Presented By O'Reilly and Cloudera
Make Data Work
Dec 4–5, 2017: Training
Dec 5–7, 2017: Tutorials & Conference

Real-world patterns for continuously deployed advanced analytics

Graham Gear (Cloudera)
12:05pm12:45pm Thursday, December 7, 2017
Average rating: *****
(5.00, 3 ratings)

Who is this presentation for?

  • Data engineers and scientists, developers, those in operations, analysts, and IT managers

Prerequisite knowledge

  • A basic understanding of the Hadoop ecosystem (MR, Spark, Impala, notebooks, etc.)

What you'll learn

  • Explore successful deployment patterns for Agile advanced analytics


The core drivers of a Hadoop deployment have traditionally been scale, flexibility and economics. Flexibility is often touted as the ability to add a new dimension, dataset, or complex line of questioning without investing in a expensive, difficult multimonth project. It is true that Hadoop’s flexibility gives us the ability to collapse these projects into tasks and shorten the window by which they can be deliverer, but how far can we push this?

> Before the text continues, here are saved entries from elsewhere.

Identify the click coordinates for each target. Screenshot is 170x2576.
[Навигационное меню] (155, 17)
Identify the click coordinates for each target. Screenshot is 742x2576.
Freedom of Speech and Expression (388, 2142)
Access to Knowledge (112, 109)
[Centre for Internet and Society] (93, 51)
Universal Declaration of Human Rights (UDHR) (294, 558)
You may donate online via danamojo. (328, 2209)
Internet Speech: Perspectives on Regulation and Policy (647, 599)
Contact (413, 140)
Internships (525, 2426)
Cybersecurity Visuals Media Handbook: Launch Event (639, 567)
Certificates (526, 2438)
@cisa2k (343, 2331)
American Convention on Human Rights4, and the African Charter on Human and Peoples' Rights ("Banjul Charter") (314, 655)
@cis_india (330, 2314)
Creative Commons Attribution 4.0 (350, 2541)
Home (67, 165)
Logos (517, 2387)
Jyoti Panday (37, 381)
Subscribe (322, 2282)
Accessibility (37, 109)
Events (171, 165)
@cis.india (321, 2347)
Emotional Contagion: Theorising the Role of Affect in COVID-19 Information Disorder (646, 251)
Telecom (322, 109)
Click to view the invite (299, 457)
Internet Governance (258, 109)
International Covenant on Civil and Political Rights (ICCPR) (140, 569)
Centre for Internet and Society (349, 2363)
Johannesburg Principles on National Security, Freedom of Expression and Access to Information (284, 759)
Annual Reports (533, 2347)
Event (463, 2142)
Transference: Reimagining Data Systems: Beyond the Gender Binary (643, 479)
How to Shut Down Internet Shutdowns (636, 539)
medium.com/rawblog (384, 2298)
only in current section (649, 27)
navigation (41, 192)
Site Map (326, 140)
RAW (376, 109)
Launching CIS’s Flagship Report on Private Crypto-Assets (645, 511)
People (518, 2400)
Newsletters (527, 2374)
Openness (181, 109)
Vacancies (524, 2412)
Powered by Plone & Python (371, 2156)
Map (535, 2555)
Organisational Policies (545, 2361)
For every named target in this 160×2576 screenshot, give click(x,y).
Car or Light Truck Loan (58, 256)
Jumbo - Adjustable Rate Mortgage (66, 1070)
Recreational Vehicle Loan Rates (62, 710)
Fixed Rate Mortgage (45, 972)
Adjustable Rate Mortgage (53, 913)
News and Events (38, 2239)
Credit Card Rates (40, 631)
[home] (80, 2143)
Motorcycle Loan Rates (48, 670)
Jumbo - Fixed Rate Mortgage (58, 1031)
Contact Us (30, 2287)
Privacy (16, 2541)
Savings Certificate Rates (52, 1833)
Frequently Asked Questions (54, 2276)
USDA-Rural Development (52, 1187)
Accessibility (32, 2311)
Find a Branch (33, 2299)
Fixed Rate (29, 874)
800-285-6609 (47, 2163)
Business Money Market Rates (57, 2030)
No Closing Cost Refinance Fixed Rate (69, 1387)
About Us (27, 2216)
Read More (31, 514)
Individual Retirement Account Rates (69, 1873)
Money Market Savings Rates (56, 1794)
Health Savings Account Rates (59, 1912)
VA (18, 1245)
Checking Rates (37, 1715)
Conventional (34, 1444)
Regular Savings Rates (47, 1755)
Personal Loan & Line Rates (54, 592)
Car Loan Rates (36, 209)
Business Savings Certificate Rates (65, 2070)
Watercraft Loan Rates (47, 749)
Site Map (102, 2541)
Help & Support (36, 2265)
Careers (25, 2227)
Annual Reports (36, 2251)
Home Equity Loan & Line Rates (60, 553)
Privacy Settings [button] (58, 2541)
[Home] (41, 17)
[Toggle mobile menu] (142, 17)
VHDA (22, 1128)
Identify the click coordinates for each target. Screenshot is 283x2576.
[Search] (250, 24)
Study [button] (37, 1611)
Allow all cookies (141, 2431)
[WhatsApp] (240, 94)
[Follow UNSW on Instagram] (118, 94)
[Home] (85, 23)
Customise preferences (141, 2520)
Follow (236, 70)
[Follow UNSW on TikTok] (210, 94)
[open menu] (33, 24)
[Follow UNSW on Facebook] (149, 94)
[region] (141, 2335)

Graham Gear draws on real-world processes and systems to explain how it’s possible to apply continuous delivery techniques to advanced analytics, realizing business value earlier and more safely. Along the way Graham shows just how far we can push the flexibility of a modern advanced analytics platform.

Topics include:

  • Can anyone deploy a Hadoop platform and the advanced analytics applications running on top of it in the same way the likes of Google, Facebook and Netflix deploy theirs?
  • How do we ensure the workloads that aren’t one-offs can be operationalized and brought within the scope of a supporting IT organization and not left to languish as a science experiment?
  • Can we deploy continuously, treating each commit as a release candidate destined for production?
  • Can we safely take the lead time from idea to realized business value from years to months, weeks, days, or even hours, getting more insights and models into production faster?
  • Where is the industry today: what is the state of the art and what should your organization be aiming for?
Photo of Graham Gear

Graham Gear


Graham Gear is director of system engineering at Cloudera and an Apache Hadoop committer. Having thirstily read the Google papers that inspired Hadoop and watched as the community coalesced, Graham could clearly see the huge potential of the Hadoop ecosystem and has been contributing to the Hadoop ecosystem and helping organizations take advantage of it for many years. Previously, Graham delivered large-scale distributed systems with a keen analytical focus; he began his career implementing sonar algorithms leveraging MPI on large Beowulf clusters at a defense research institution.